Both Gazprom and Statoil, however, denied that Cherepanov’s statement means talks on continuing the project had broken down. “We have previously confirmed that we decided not to extend the existing framework agreement for the Shtokman phase 1 project. … For Shtokman to be commercially viable, we need a new framework agreement with different terms and conditions. We are still negotiating with Gazprom regarding new terms to make the Shtokman development possible,” Statoil spokesman Bård Glad Pedersen said in e-mailed comments.

“Gazprom is currently continuing negotiations on realizing the Shtokman project,” Gazprom said when asked about the status of the talks.

Cherepanov said Wednesday that Gazprom would decide on partners for the project within the month.

Industry sources have speculated that Royal Dutch Shell may step in if Statoil or Total drops out. Cherepanov confirmed Wednesday that the Anglo-Dutch firm has expressed interest, Reuters reported.

Analysts say that the collapse of natural gas prices following major breakthroughs in shale-gas extraction in the United States — a major potential market for Shtokman LNG — has made the project effectively unfeasible.

Economic doldrums in Europe prompted the Economic Development Ministry to cut its overall gas export forecast for this year to 193 billion cubic meters, down from an earlier forecast of 212 bcm.
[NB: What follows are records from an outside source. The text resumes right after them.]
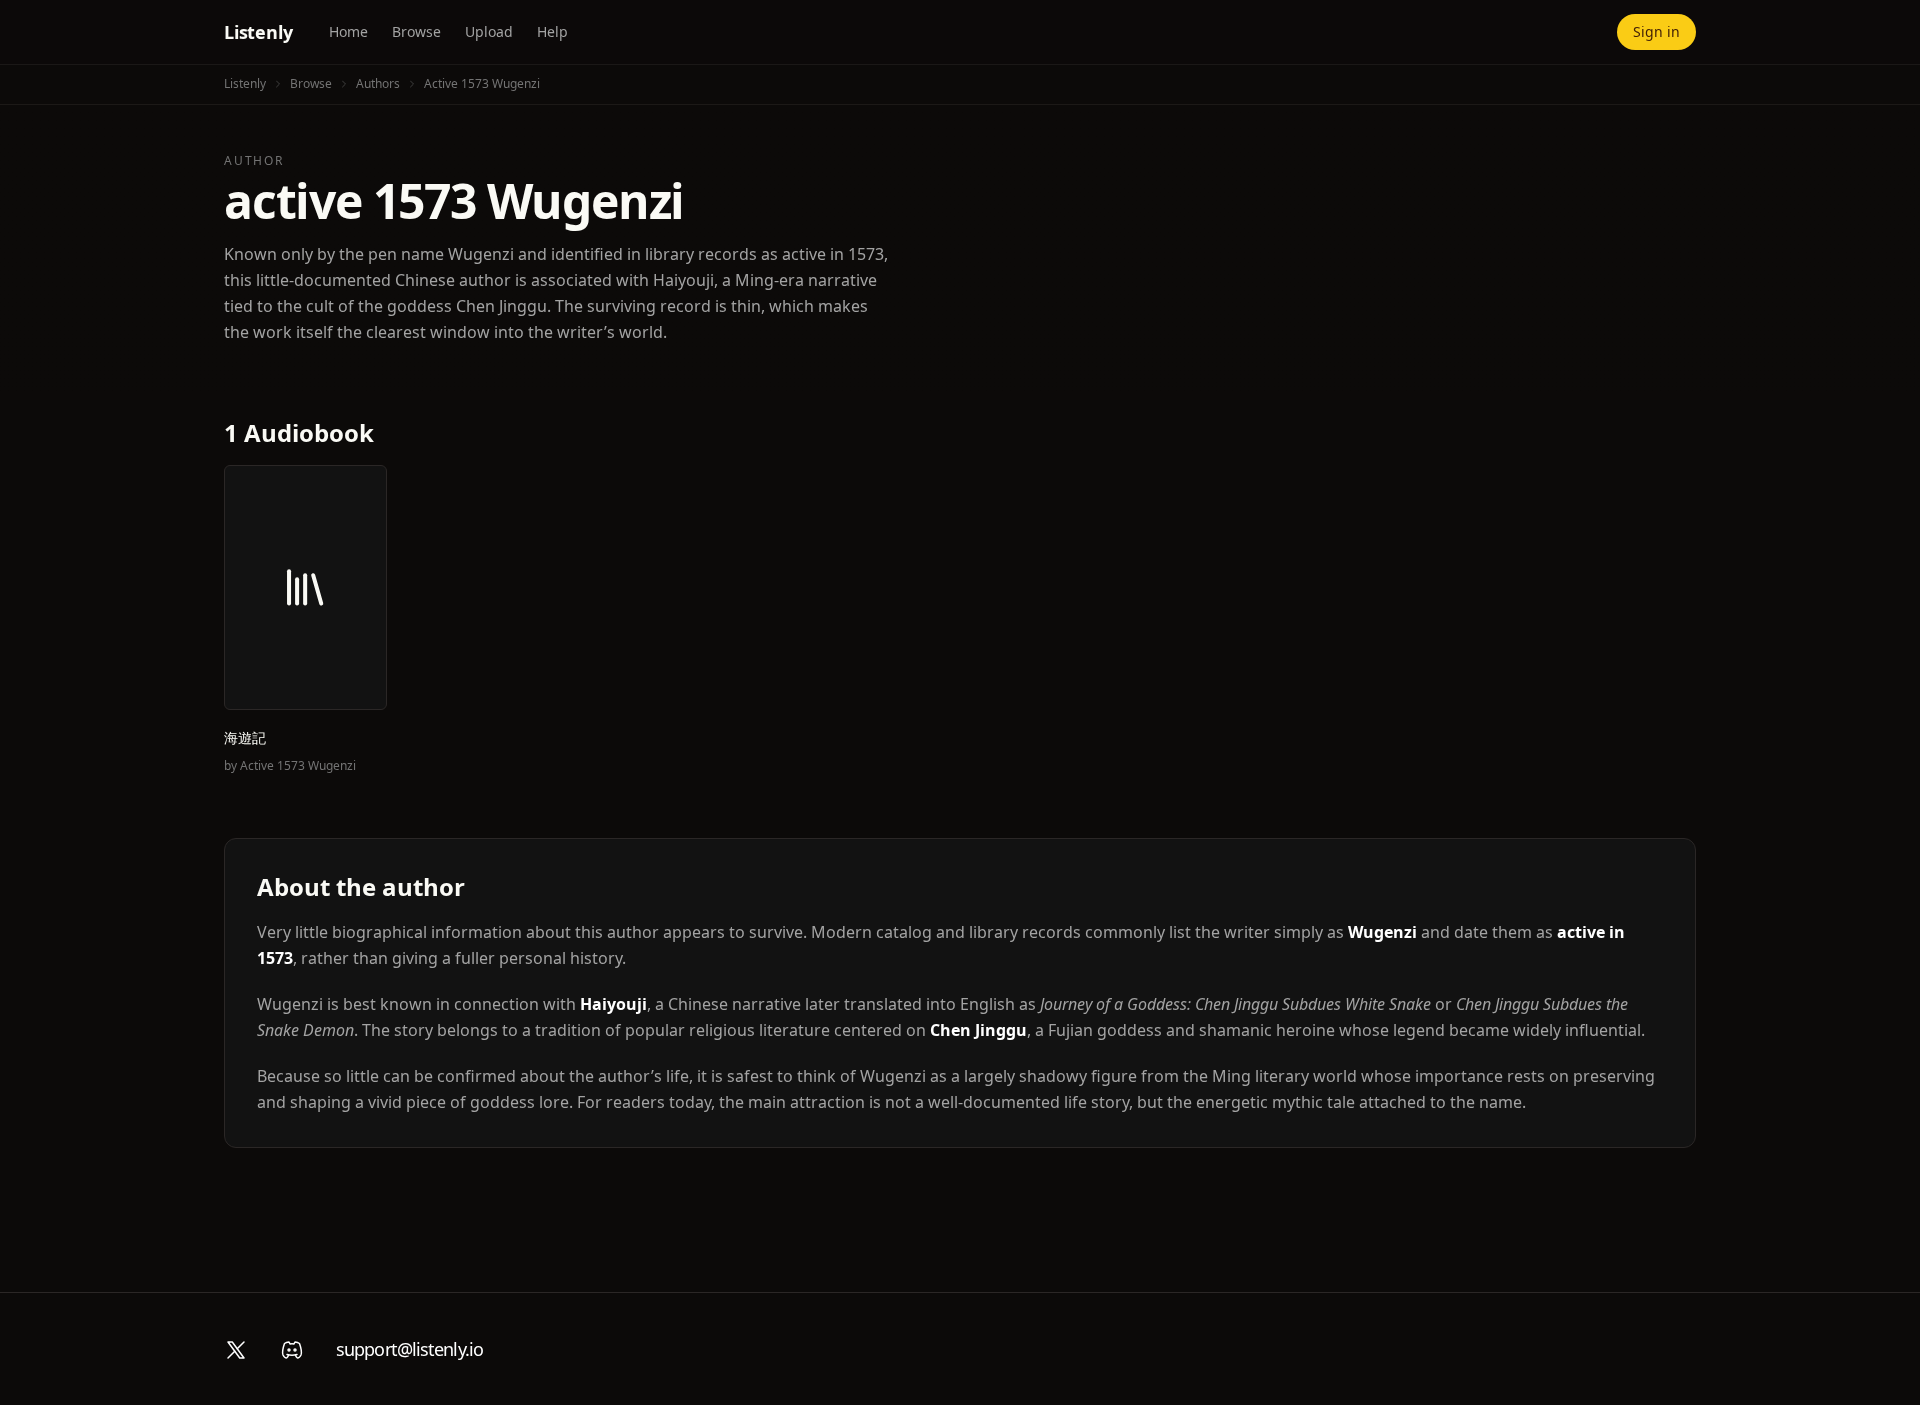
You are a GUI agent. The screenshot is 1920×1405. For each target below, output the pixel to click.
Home (348, 31)
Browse (416, 31)
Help (552, 31)
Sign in (1656, 31)
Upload (489, 31)
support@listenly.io (409, 1349)
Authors (378, 83)
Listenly (258, 32)
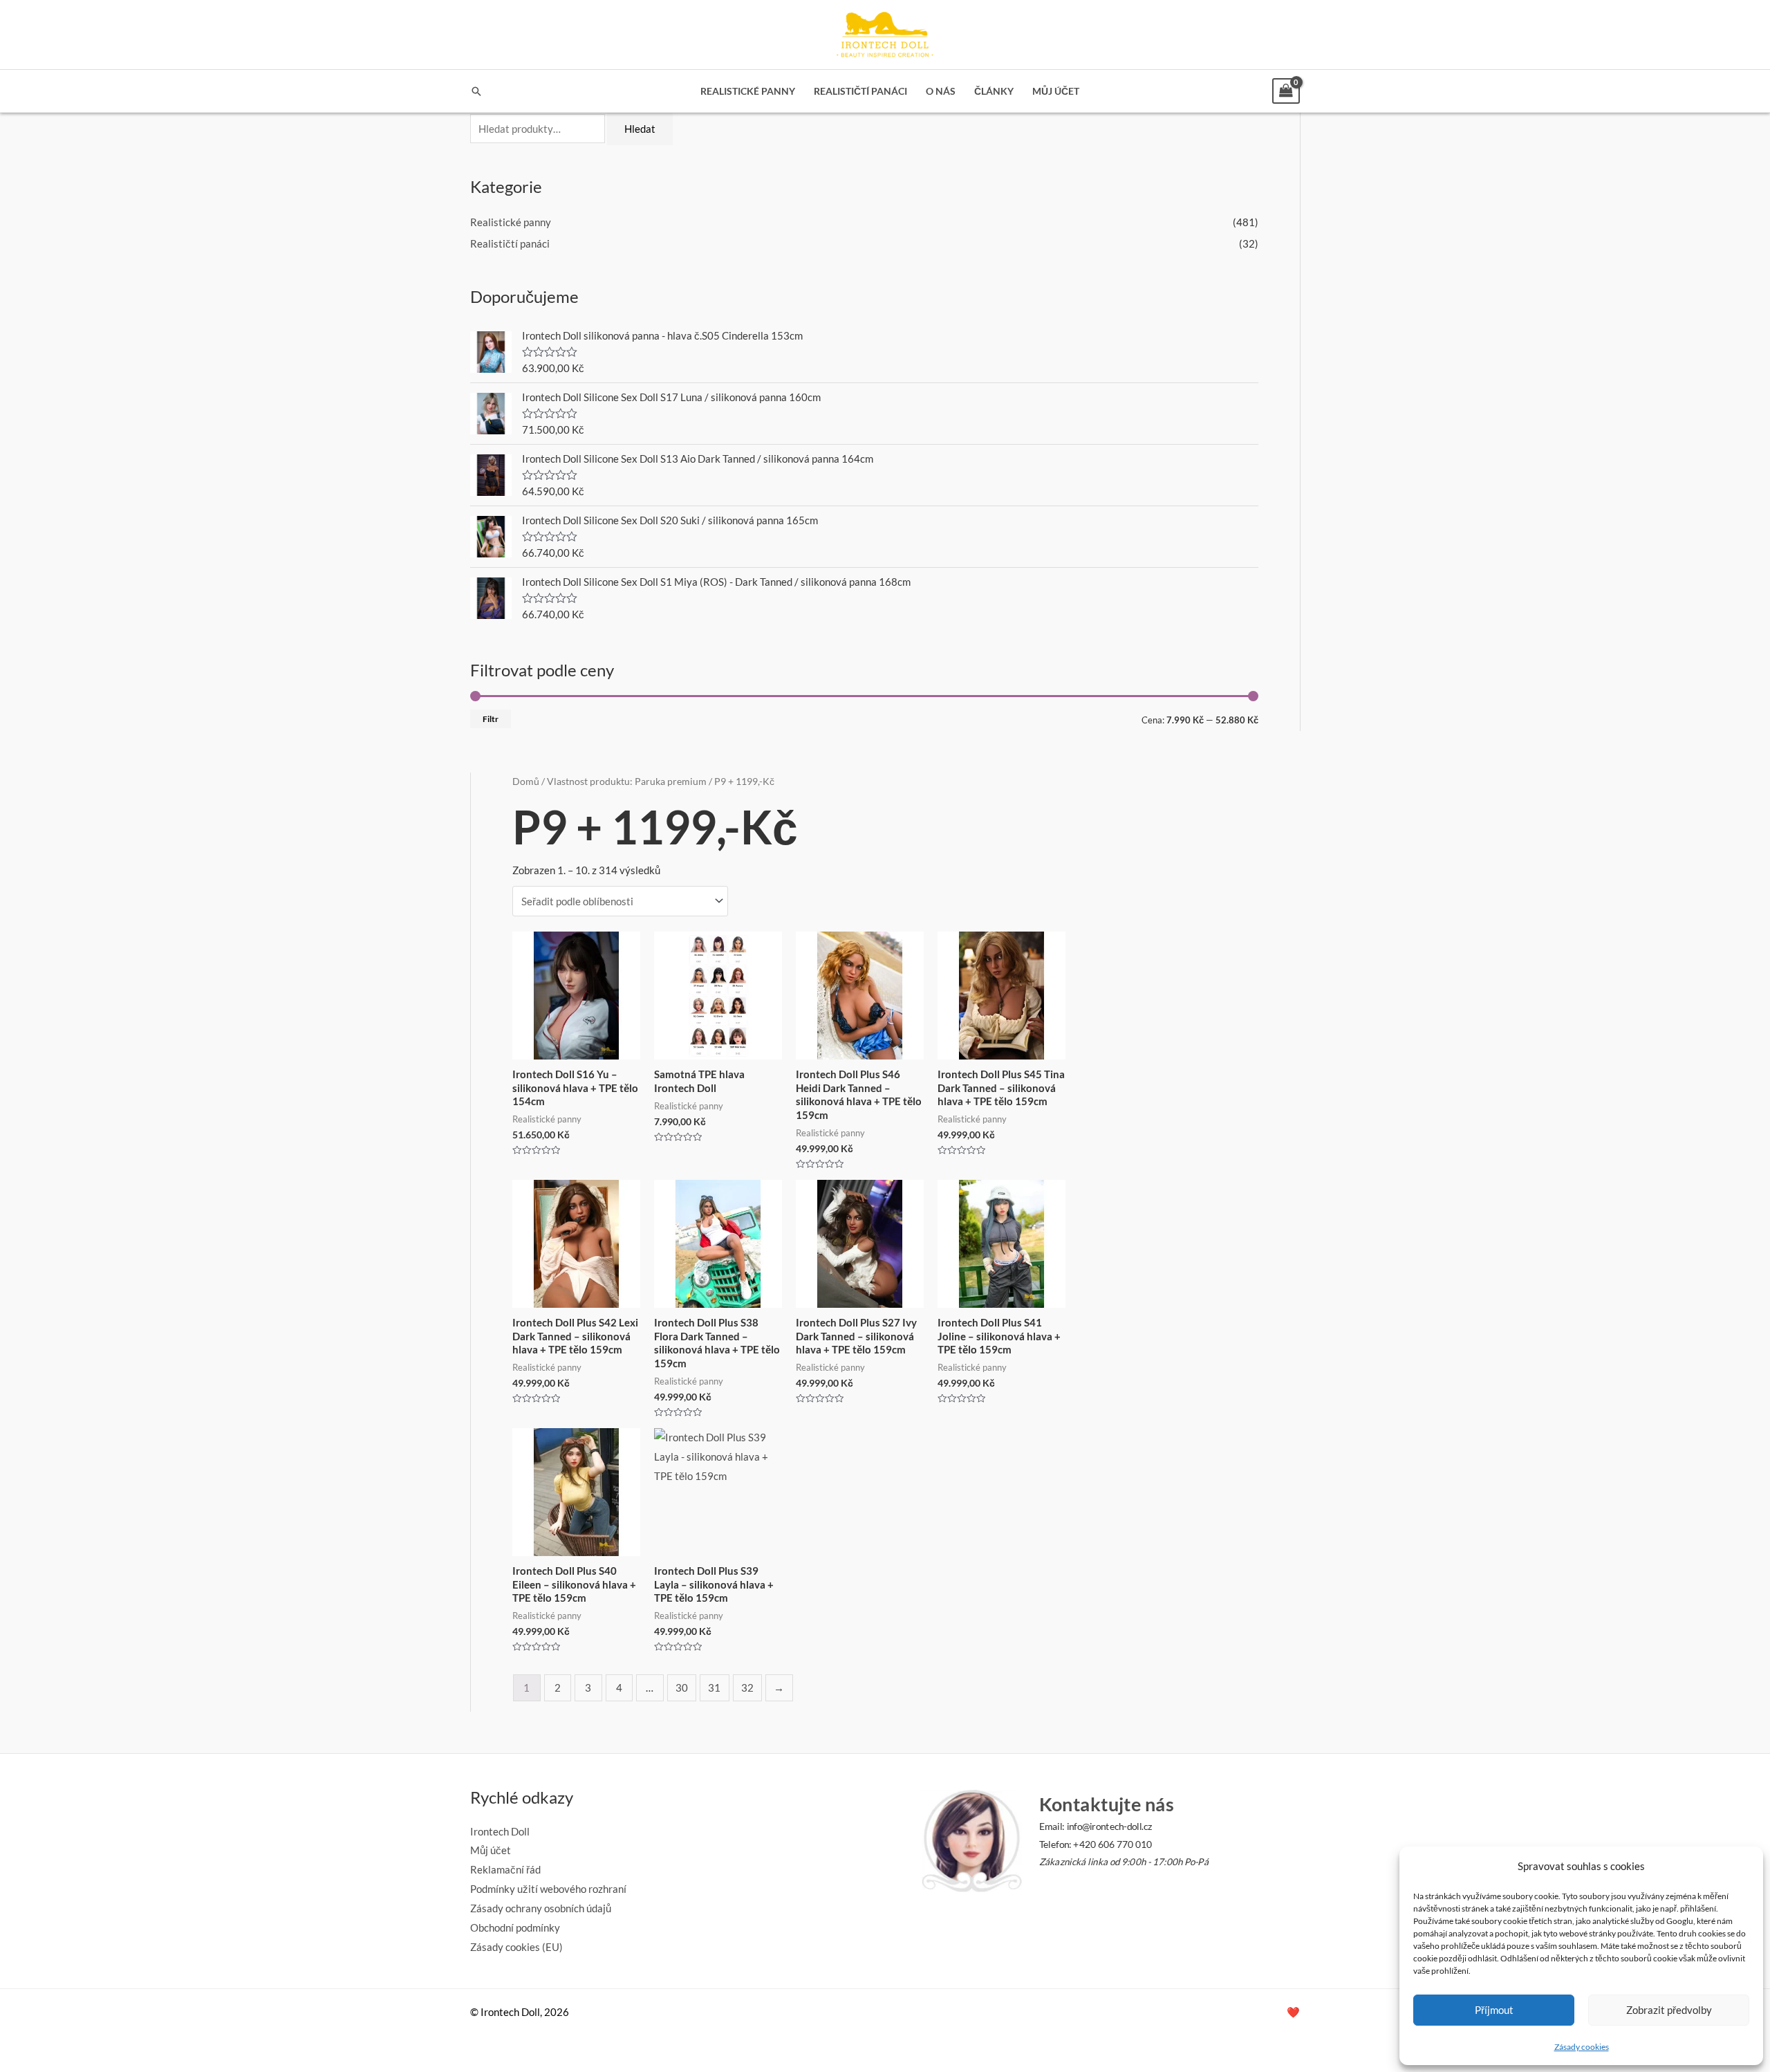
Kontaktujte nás (1106, 1804)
The ministry has said Gazprom urgently needs to improve efficiency of investment or face becoming uncompetitive in both domestic and international markets, Vedomosti reported Wednesday.

A particular threat comes from the United States, which experts say could become a competitor in the European market as early as 2016. ExxonMobil and Qatar Petroleum agreed this summer to invest up to $10 billion in converting a Louisiana terminal originally intended to import LNG into an export facility.

A similar project with Cheniere Petroleum is already approved. According to the U.S. Energy Information Administration, American gas production will exceed consumption by 2021, and export capacity could reach 40 bcm in 2035.

State-owned Gazprom remains Russia's largest natural gas producer and exclusive exporter, but it has been losing ground on the domestic market to independent firms like Novatek, which is selling to major corporate consumers like E.On Russia and Fortum. Novatek is also seeking permission to break into the export market, billionaire shareholder and board member Gennady Timchenko told Bloomberg in May.

Staff writers Howard Amos and Anatoly Medetsky contributed to this article.